▶ _Extracted entries_:
※
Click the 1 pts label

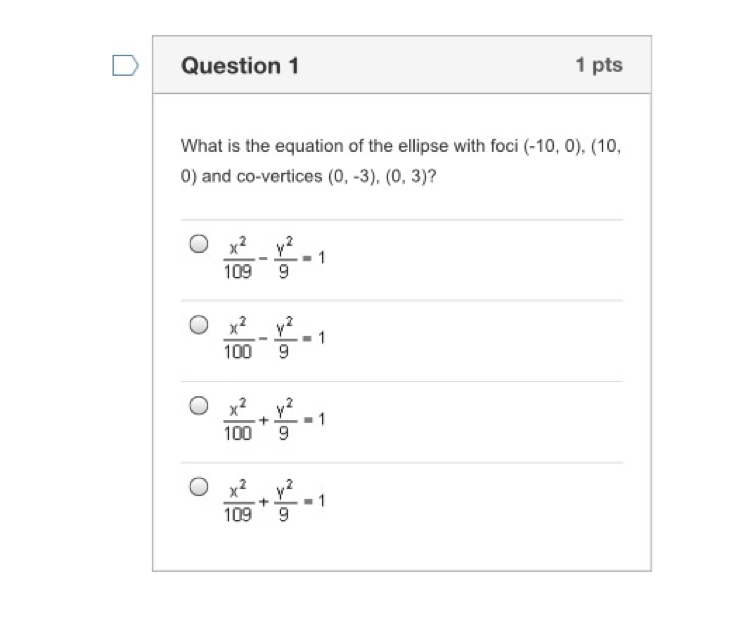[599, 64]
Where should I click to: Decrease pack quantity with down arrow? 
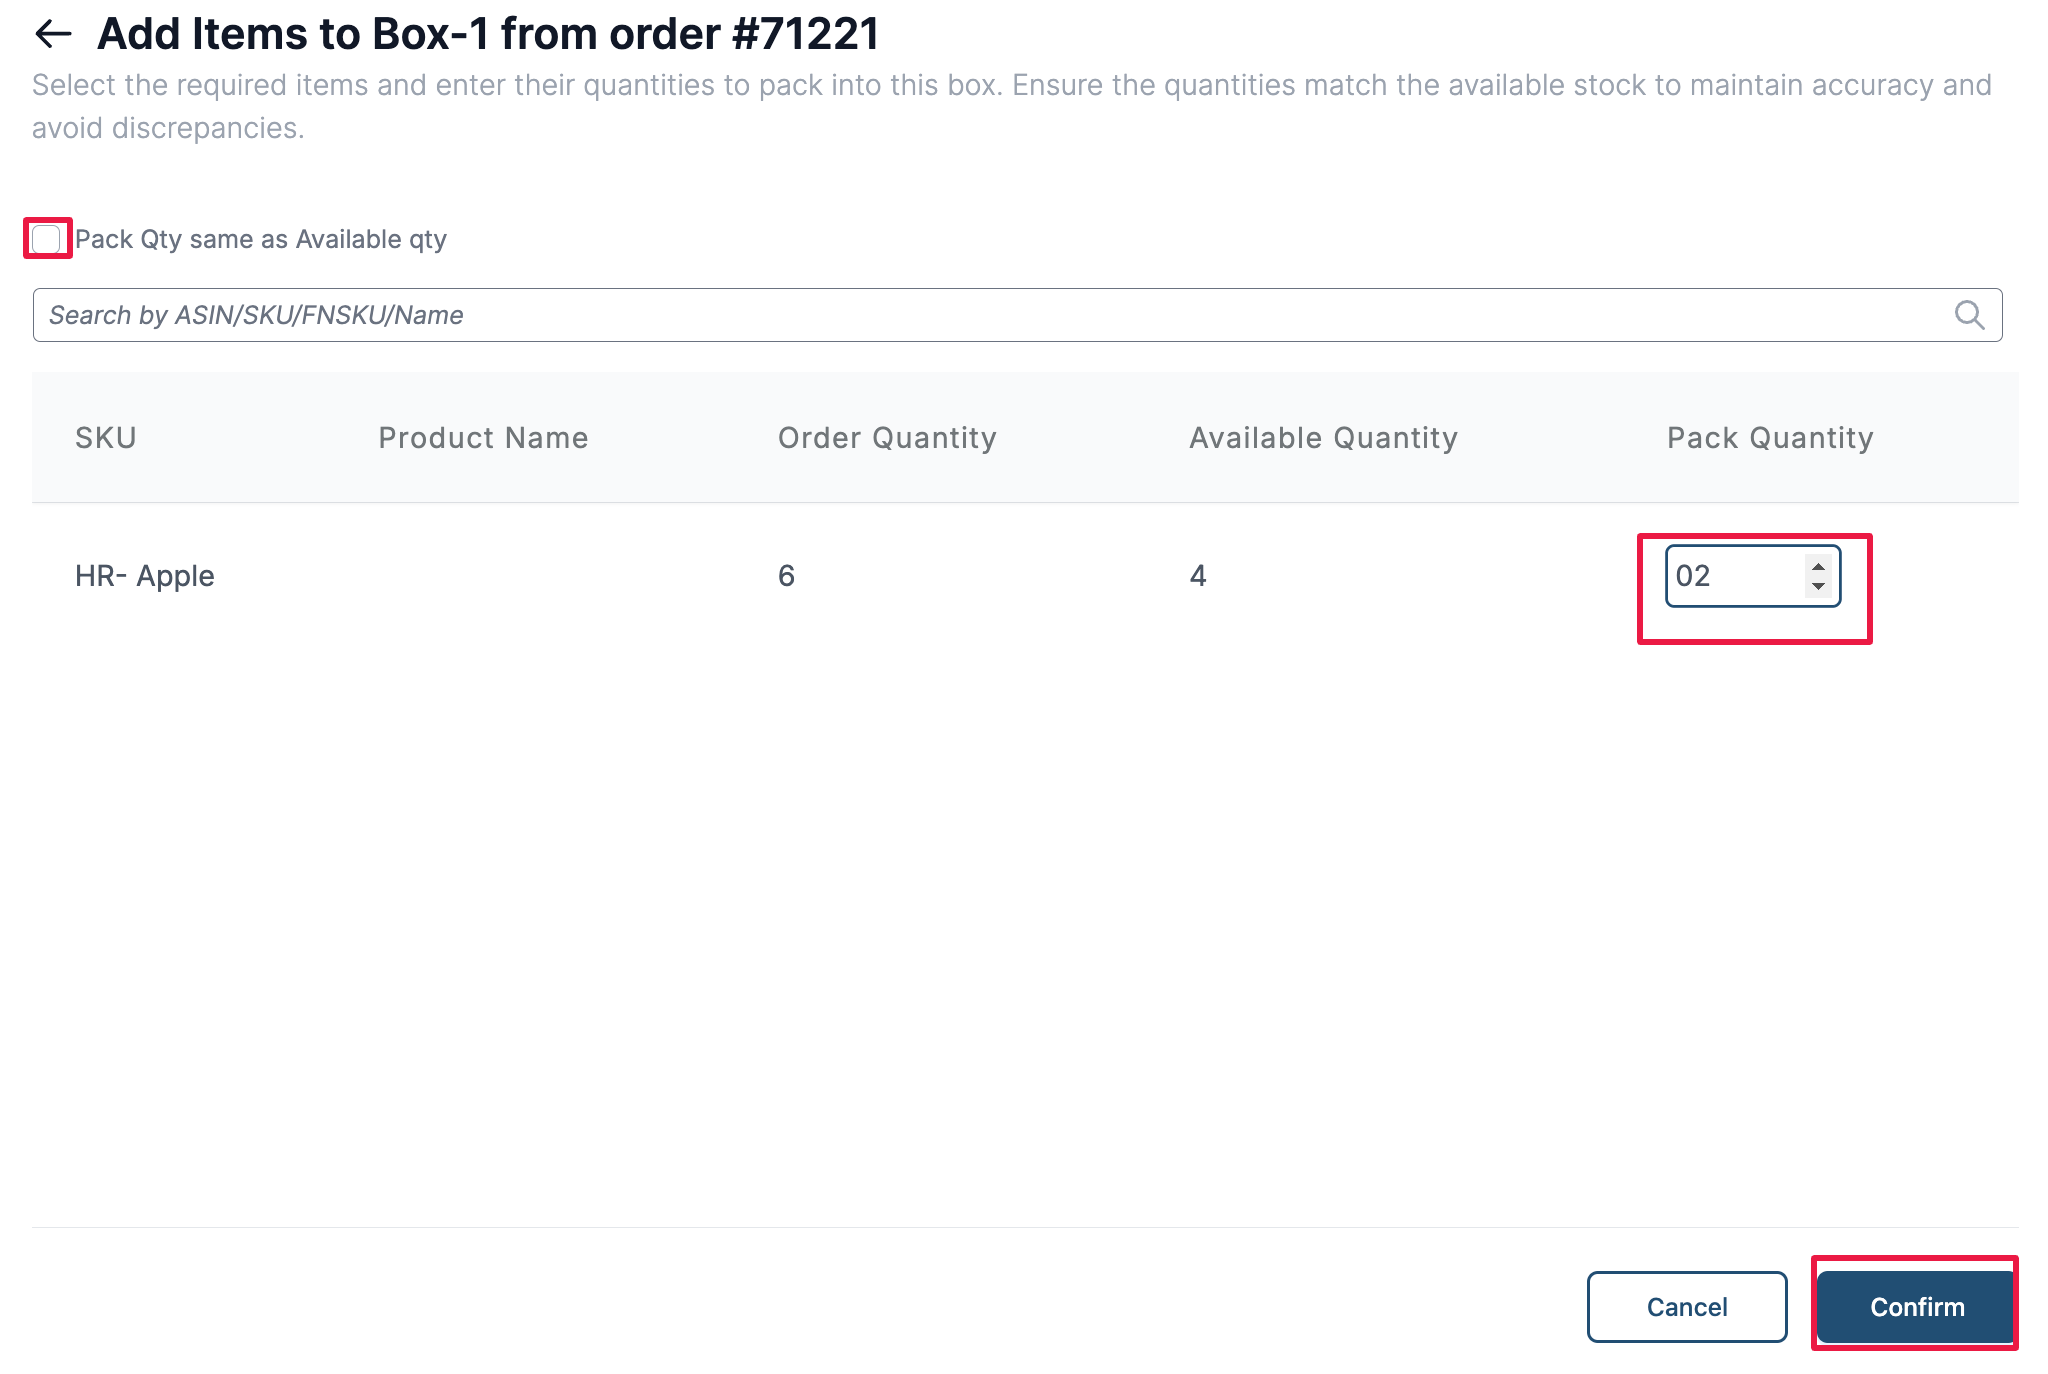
※
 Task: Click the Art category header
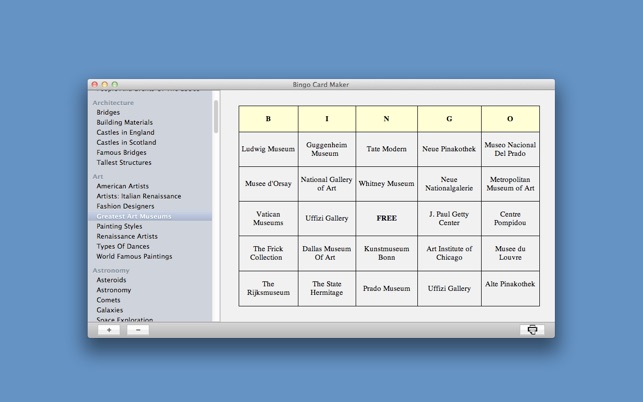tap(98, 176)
※
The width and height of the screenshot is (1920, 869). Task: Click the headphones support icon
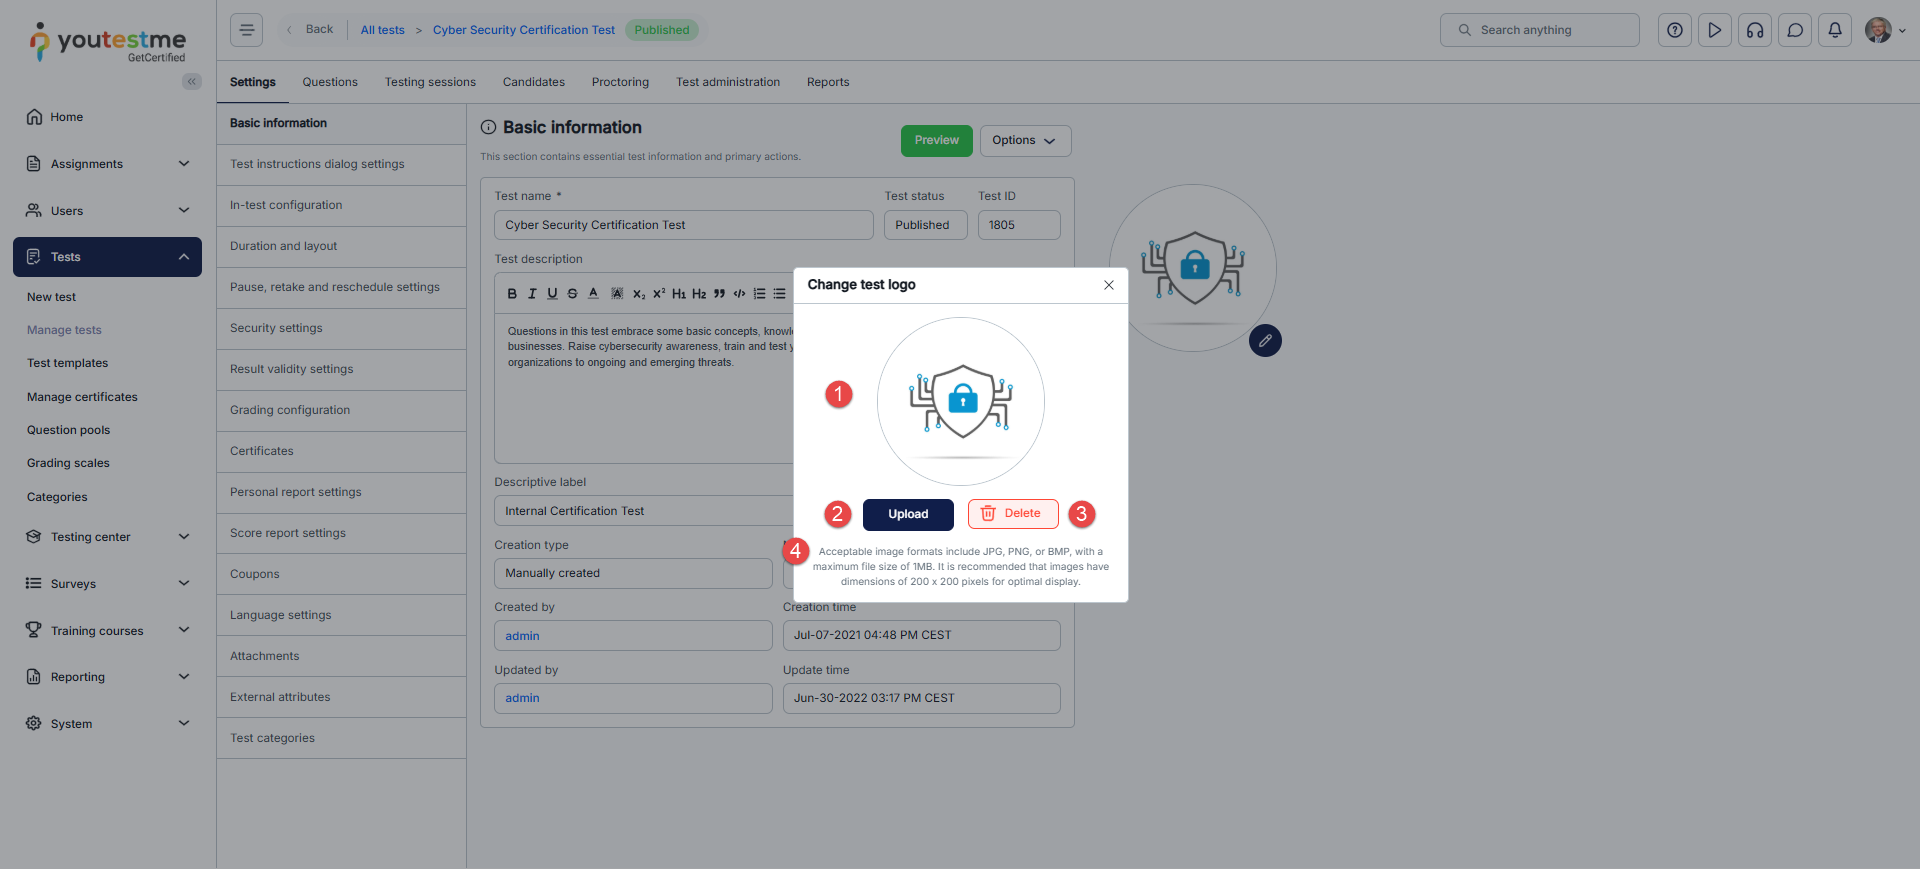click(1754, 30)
※
▶ _Your objective_:
Please rewrite the records from the line with "The width and" to the line with "click(1754, 30)", changing "headphones" to "headset" and leaving everything else the same. Omit the pictures.

▶ _Written solution_:
The width and height of the screenshot is (1920, 869). Task: Click the headset support icon
click(1754, 30)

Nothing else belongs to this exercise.